We know Virginia is hot for HVAC workers because the BLS keeps very accurate data in very specific ways. For example, wages are always a major concern, because sometimes, high demand does not immediately lead to higher wages.

Fortunately for HVAC technicians with solid educations in the field, wages in Virginia are strong, says the BLS:

  • Hourly mean wage, May 2017 — $23.81, or $16.56 per hour above the state’s minimum wage
  • Annual mean wage, May 2017 — $49,520, which is $4,910 above the state mean of $44,610 for all construction trades
  • Number of employed HVAC technicians in the Commonwealth — 11,690

With hourly wages more than three times the state minimum wage, and with a strong cadre of colleagues plying their trade, the Virginian HVAC technician is in good company in a good state.

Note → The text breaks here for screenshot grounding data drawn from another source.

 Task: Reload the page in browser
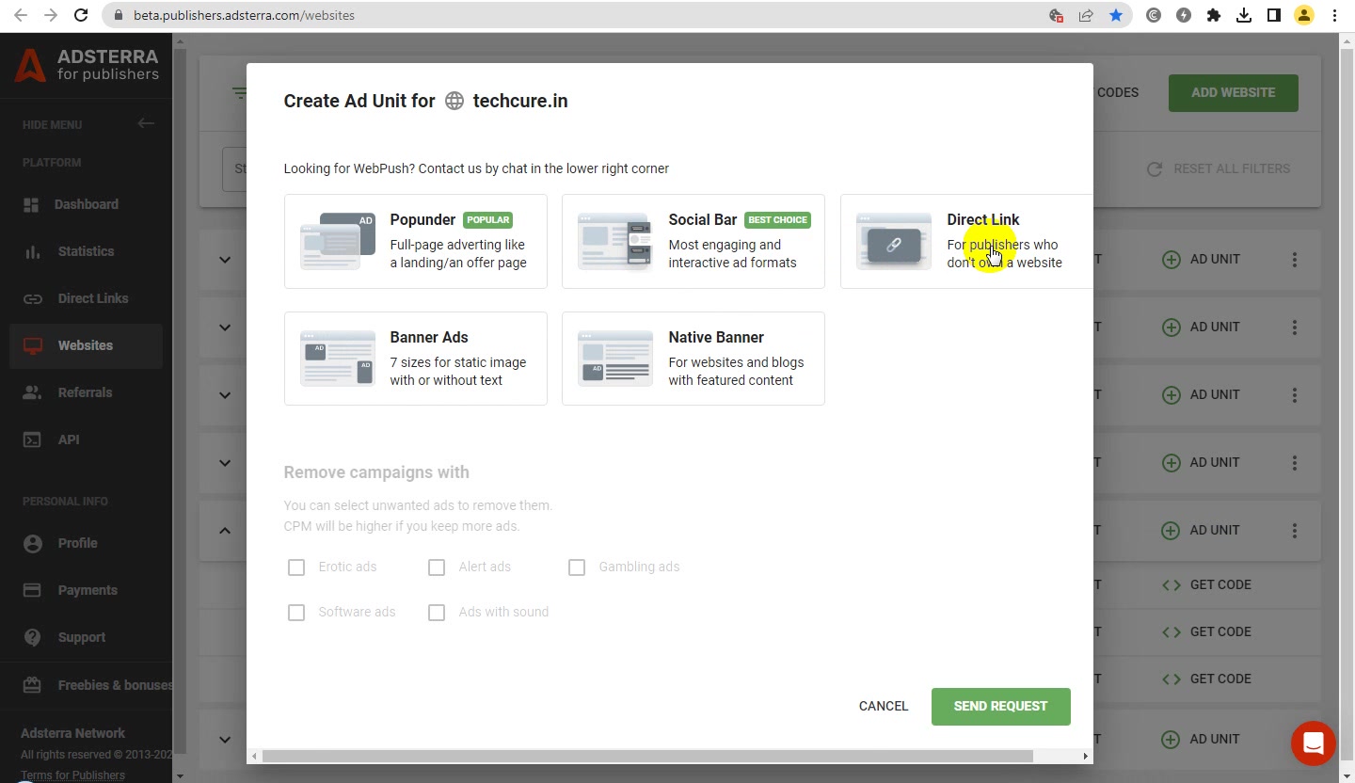(x=81, y=15)
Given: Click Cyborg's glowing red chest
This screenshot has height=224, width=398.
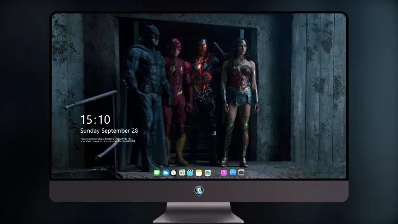Looking at the screenshot, I should click(x=203, y=76).
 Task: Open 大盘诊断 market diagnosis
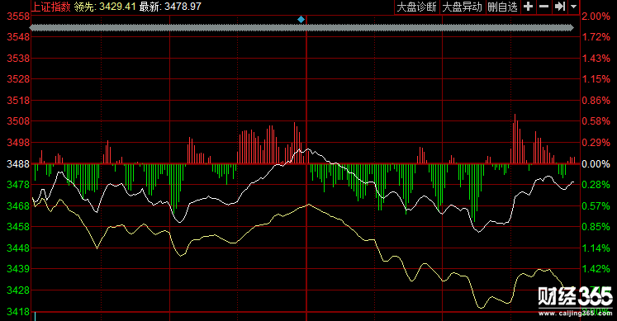[x=417, y=7]
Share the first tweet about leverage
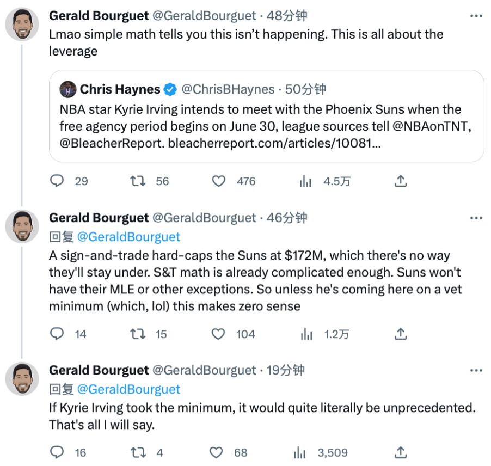The image size is (491, 466). click(401, 181)
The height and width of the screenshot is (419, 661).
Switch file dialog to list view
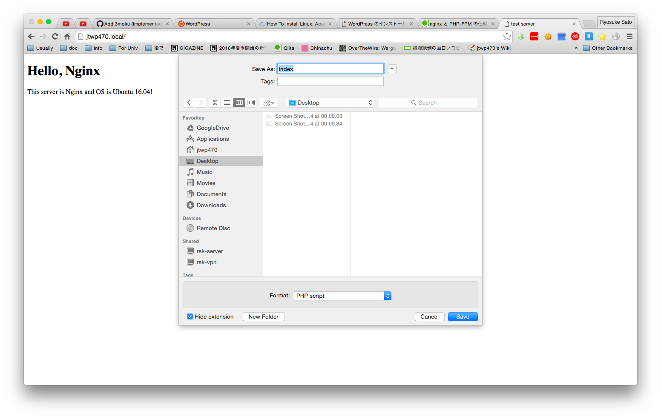pyautogui.click(x=227, y=103)
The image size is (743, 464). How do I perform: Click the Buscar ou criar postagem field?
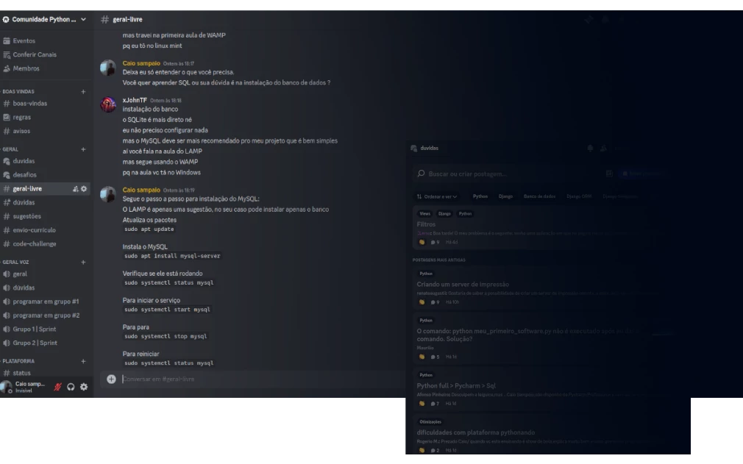pos(507,174)
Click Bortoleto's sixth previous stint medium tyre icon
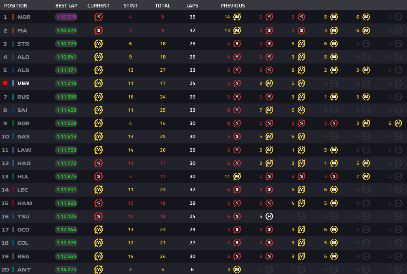The height and width of the screenshot is (274, 407). [x=398, y=123]
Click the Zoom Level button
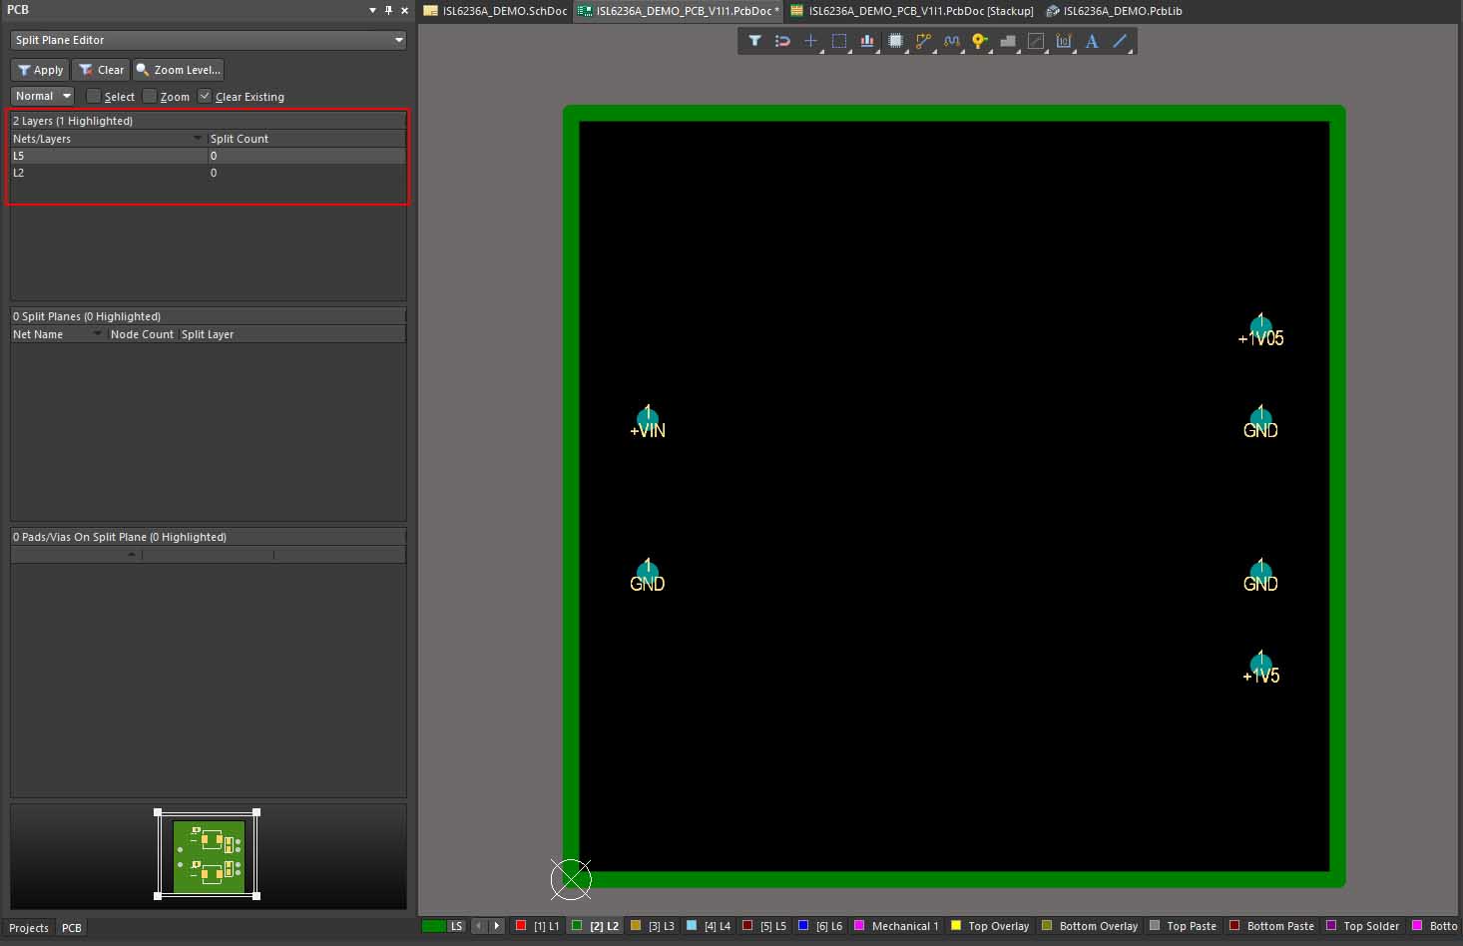Viewport: 1463px width, 946px height. click(x=178, y=70)
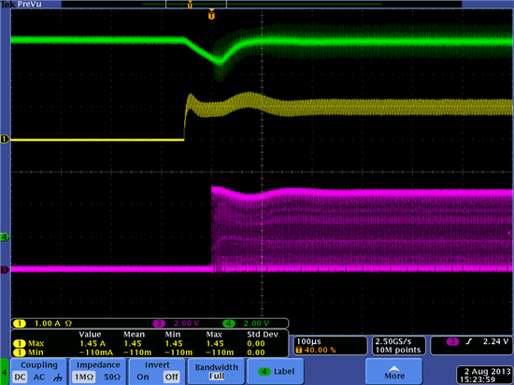
Task: Click the orange trigger position marker
Action: 212,15
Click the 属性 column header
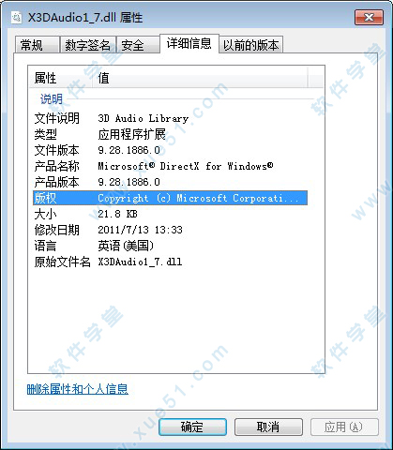The width and height of the screenshot is (393, 450). coord(61,78)
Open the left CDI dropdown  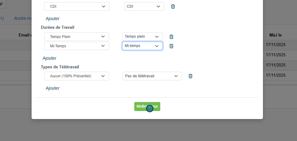point(77,6)
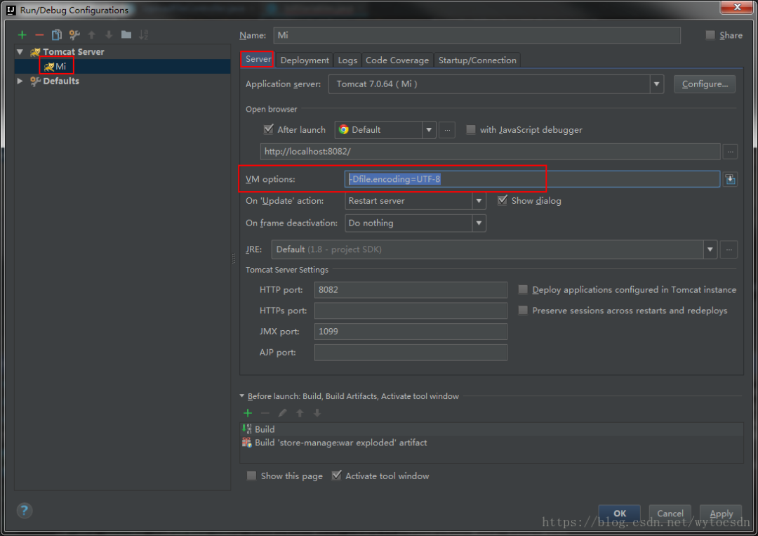
Task: Click the HTTP port input field
Action: tap(411, 289)
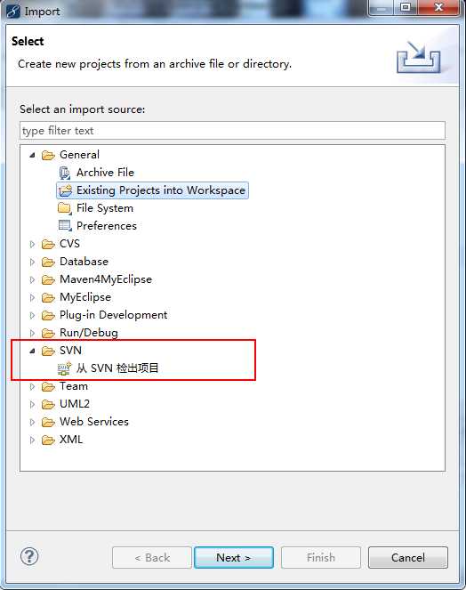Collapse the SVN category
Screen dimensions: 466x590
click(x=32, y=351)
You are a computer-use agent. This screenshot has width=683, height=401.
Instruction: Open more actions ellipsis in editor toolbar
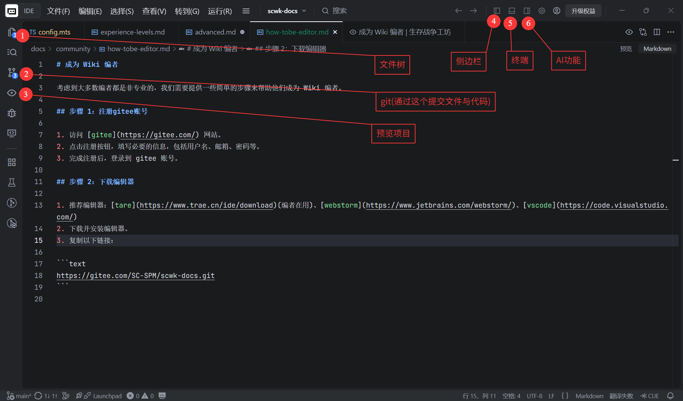coord(671,32)
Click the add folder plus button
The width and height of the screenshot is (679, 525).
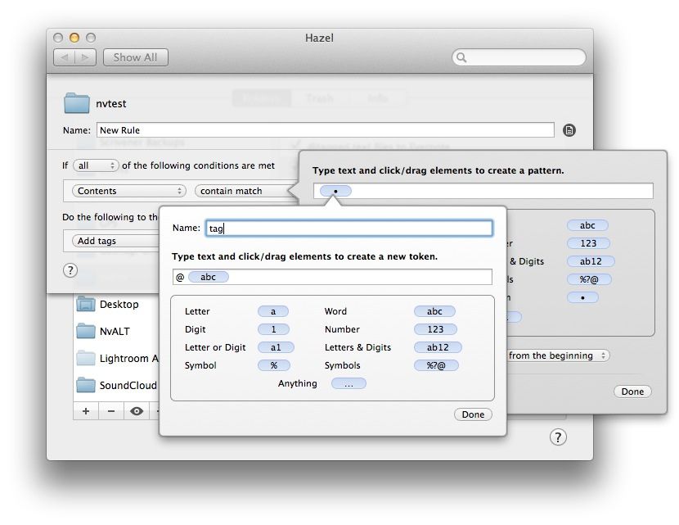(x=86, y=411)
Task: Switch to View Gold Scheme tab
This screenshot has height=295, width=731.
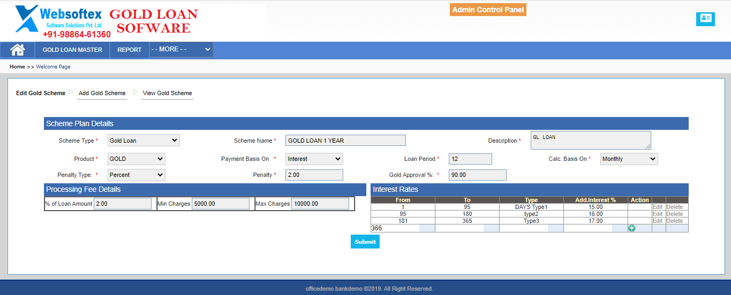Action: [x=167, y=93]
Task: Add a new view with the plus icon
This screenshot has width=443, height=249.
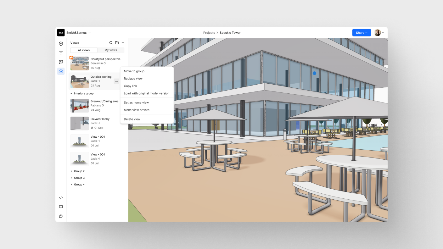Action: click(123, 43)
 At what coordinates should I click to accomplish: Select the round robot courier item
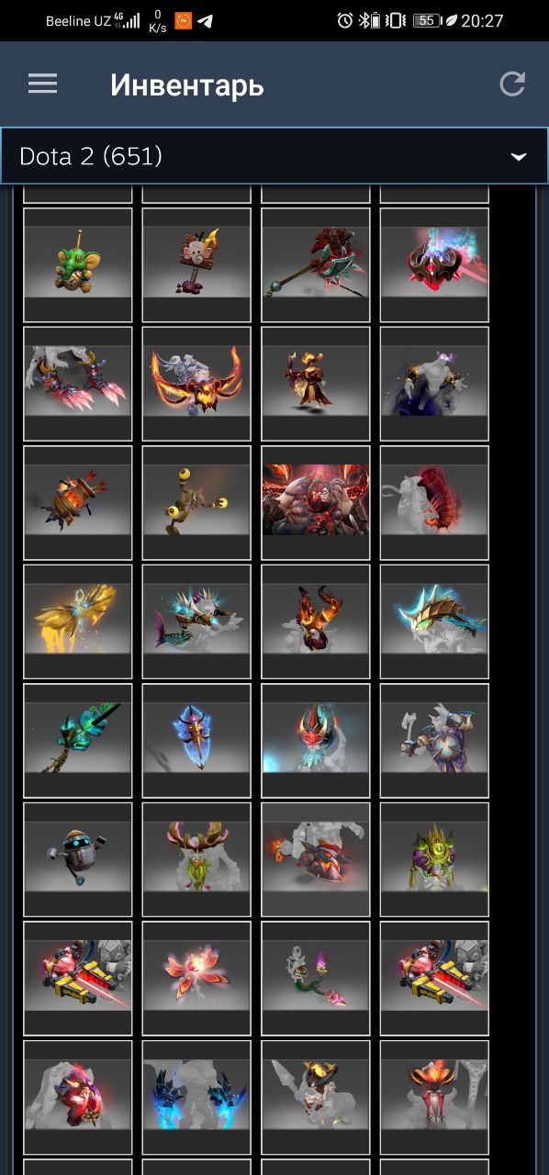click(x=78, y=859)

Better Education Means Better Pay

The BLS also tracks the top performers in occupational categories. Among the top 10 percent of HVAC workers in Virginia, the annual mean wage is far above the $49,520 quoted previously:

  • 90th percentile annual mean wage — $73,060; these HVAC contractors and technicians may work a little harder, but they also have specialized skills in areas like cryostorage, refrigeration for healthcare applications, and commercial cooling

Once an HVAC worker lands an entry-level job, the climb up the pay ladder could be as fast, based on the additional certifications you earn. Certify in Section 608 EPA and R410A Refrigerant and Handling; earn your NATE certification. Strive for your HVAC Excellence certification. Each new skill can mean better pay.

How Many is Enough?

With a workforce of over 11,000, HVAC may seem like a “full” occupation; how could the state have any room for more? To figure this out, you need only look at the state’s “location quotient,” which is the ratio of the area concentration of occupational employment to the national average concentration.

As the BLS says, “a location quotient greater than one indicates the occupation has a higher share of employment than average.” Virginia’s location quotient is 1.43, meaning the state enjoys a higher concentration of these workers than the national average.

Given Virginia’s often-muggy weather, this is not surprising, but is reassuring: the state can use more HVAC technicians, and you could be one of them.

Learning Curve

The skills needed to become a highly respected, well-paid HVAC technician cannot be learned on the job — one basic mistake could ruin an installation. With a challenging learning curve and a lot of advanced equipment, the HVAC industry needs smart, highly trained technicians with classroom as well as practical experience.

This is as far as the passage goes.